Donostia Declaration
The International Solidarity Conference organised by the Basque pro-Amnesty movement agrees on the following:
Foreword
Through their own dynamics, Political prisoners adjust their nature, which is determined by the changing forms of repression they suffer for years at the hands of their enemy.
Before going into resolutions it is important to analyse the context because the current social and political situation is linked to “globalisation” like never before. Through it, the violent offensive deployed by political and economic forces completely conditions the nature, situation and future of political prisoners round the world.
Context
A militant´s decision to fight has its origin in the violence suffered by himself or herself, their environment and their people. The confrontation is not caused by a few fighters; rather, it arises from the unbalance generated by a violent force.

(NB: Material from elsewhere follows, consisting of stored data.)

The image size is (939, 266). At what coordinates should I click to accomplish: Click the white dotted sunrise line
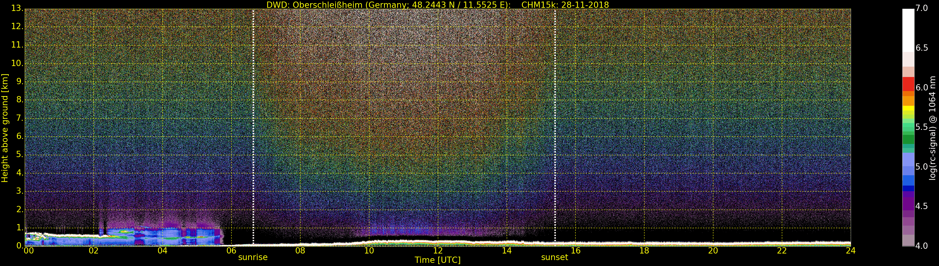tap(253, 124)
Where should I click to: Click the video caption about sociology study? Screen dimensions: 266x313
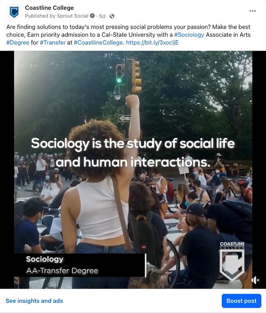tap(133, 153)
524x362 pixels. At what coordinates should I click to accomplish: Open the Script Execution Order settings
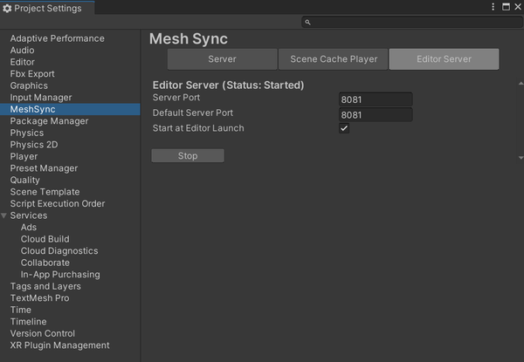pyautogui.click(x=57, y=204)
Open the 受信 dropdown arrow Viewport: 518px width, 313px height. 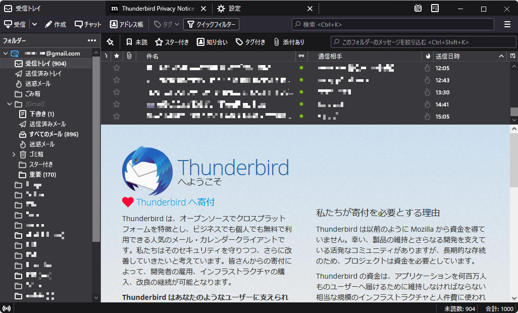pyautogui.click(x=34, y=24)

The ultimate intention of the Nation-State towards the people is its assimilation and in some cases physical disappearance. The agreement of its citizens is essential for this aim. In this 21st century, the meaning and the us of war are in keeping with “globalisation”. Therefore, “single thought” is fundamental in order to alienate people in the attempt to globalise-assimilate them. When assimilation is not thus achieved, it is done through imposition and violence.
Upon granting or refusing legitimacy to the struggle, nation-states act as gendarmes. The attacks of 9/11 in New York and 11th March in Madrid were critical points. From then on, the previously existing strategy in the name of the war on terrorism became more violent than ever before, due to the repressive efforts of nation-states.
There is a political choice and a political decision at the origin of the situation and nature of political prisoners, refugees and other people suffering reprisals for political reasons. The mechanisms for political assimilation fail and the system´s punitive reply is activated.
It is necessary to hear direct witness accounts by political prisoners and refugees, because the reasons for conflicts can be clearly understood from the lessons they learnt trough their life experiences. At the end of the day, they are the main narrators of the chronicle of repression.
Conflicts are not symptoms of pathology in a certain society or social group. On the contrary, the system´s repression mechanisms deny the oppressed, whether by force or more subtly, the chance to decide freely. Specifically, they violate rights which are diverse in nature and origin by graduating the system´s violence, even trivialising it at times.
Use of the right to resist is a legitimate reaction by the oppressed, even when the reaction takes on a violent form. Defence violence cannot be analysed from the legal, limited point of view of the nation-state. Consequently, violence used for liberation is not a breach of human rights. The injustices that remain at the nuclei of conflicts are the cause for ongoing suffering and the system is the only one feeding the cycle of suffering.
All rights, including the right to life, will be guaranteed by those who struggle for freedom. The defence of the right to life and all other human rights, if it is to be truly democratic, will have to take individual and collective needs into account.
Therefore, we declare the following:
The nature of political prisoners is closely linked to the conflict and the struggle process they come from. Their existence is a consequence of their having taken part in struggle processes and of having suffered reprisals by the systems they fights against. Their political nature is clearly undeniable.
Jail is a space for struggle. Within jail political prisoners get organised as a community and take on an identity of their own. The creation of a community is essential for the survival of political prisoners. It is also a tool for participation in the political and social processes they stem from, in other words, it is the vehicle for their political action.
The participation of political prisoners in social and political changes, in the struggle processes an in conflict resolution processes is essential. This participation is a guarantee for the success of these processes.
Insofar as political prisoners stem from conflicts generated by nation-states, the latter do not recognise their existence. They do everything they can to deny that reality. “Antiterrorist” legislation and penitentiary policy are tools designed with that end in mind.
While the states deny the political nature of prisoners, the specific treatment they apply against them only underlines that political nature and origin. Nevertheless, the objective of penitentiary policies is to erase political prisoners as a political reference.
The nation-states allied with imperialism violently deny political prisoners´ nature and their right to take part in the political process in the name of the “war on terrorism” while they attempt to present themselves as passionate defenders of human rights.
Nation states treat political prisoners as hostages while the conflict remains within violent parameters. Their aim is to make the prisoners and their environment suffer an thanks to this, to condition and –as far as possible- to neutralise the struggle of the people.
The release of political prisoners and the return home of exiles can contribute to shift a conflict away from violent parameters and towards a scenario free of violent expressions if the roots of the conflict are addressed and set on the path towards resolution. Overcoming the problems that originated the conflict would open up the possibility of applying a Total Amnesty, so that all the citizens who suffered reprisals as a consequence of the conflict would not have to suffer similar situations again.
Solidarity towards political prisoners must not renounce their political origin. Solidarity must be structured within political parameters. Whilst this does not entail forgoing humanitarian solidarity, political action must prevail at the centre of solidarity.
All the attendants at this Conference take on a commitment to publicise this declaration in or countries. We also undertake a commitment to continue this line of work and we support the dynamic we have begun at the Conference.